Discovering how the bridging market operates in other countries could lead to further evolution and fuel even greater growth
According to the West One bridging index, gross lending stood at a record high of £2.17bn for 12-month period preceding July 2014. This figure makes impressive reading given in the same period to March 2012 the bridging industry broke the £1bn barrier for the first time.
In little over two years, the sector has delivered over 100 per cent growth. The apparent rise in popularity of bridging finance got me thinking about whether bridging is utilised in other parts of the world.
Bridging finance in France – certainly on a large scale and for residential property – appears to be limited. The product, known as Pret Relais, offers a loan on French property between 70-100 per cent loan-to-value on a full status basis and limited to a maximum term of two years.

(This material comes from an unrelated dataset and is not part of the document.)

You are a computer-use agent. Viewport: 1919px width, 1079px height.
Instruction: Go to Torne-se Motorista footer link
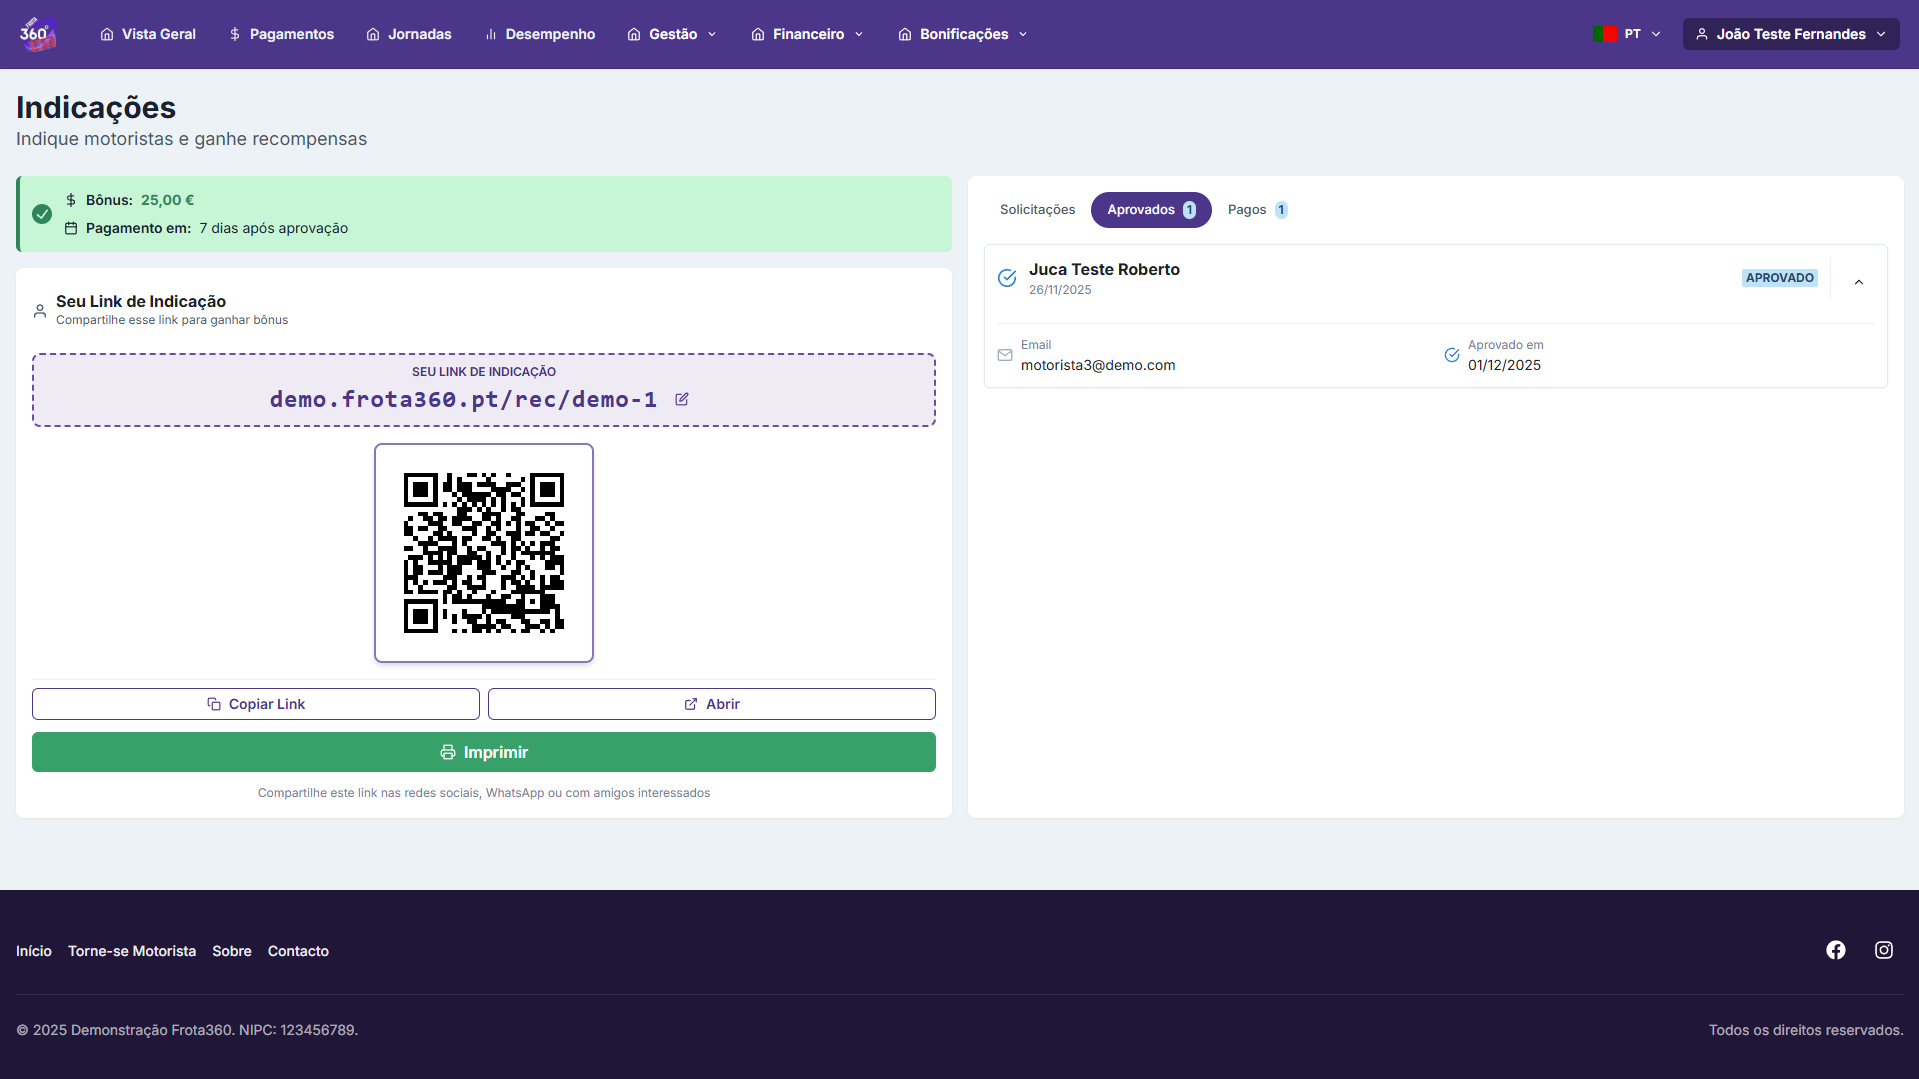click(x=132, y=951)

As affordability for the loan is underwritten using bank statements and payslips, the rate of interest offered is far closer to that of a conventional term mortgage and far more competitive than equivalent lending via UK lenders. Obvious disadvantages are that it appears to be available for purchase only and capital raising is not permitted.
Despite full affordability underwriting, it is possible to obtain Pret Relais on a roll-up interest basis by taking out a specialist insurance premium for the loan duration. This is an interesting concept. Rather than servicing interest, an insurance premium is paid giving guarantee to any lender and preventing large deductions in gross lending without such indemnity.
Moving across the Atlantic, short-term property finance in the US seems to more closely mirror that of the UK. Taking California as an example, very few conventional lenders advertise bridging finance or gap loans as they are more commonly known.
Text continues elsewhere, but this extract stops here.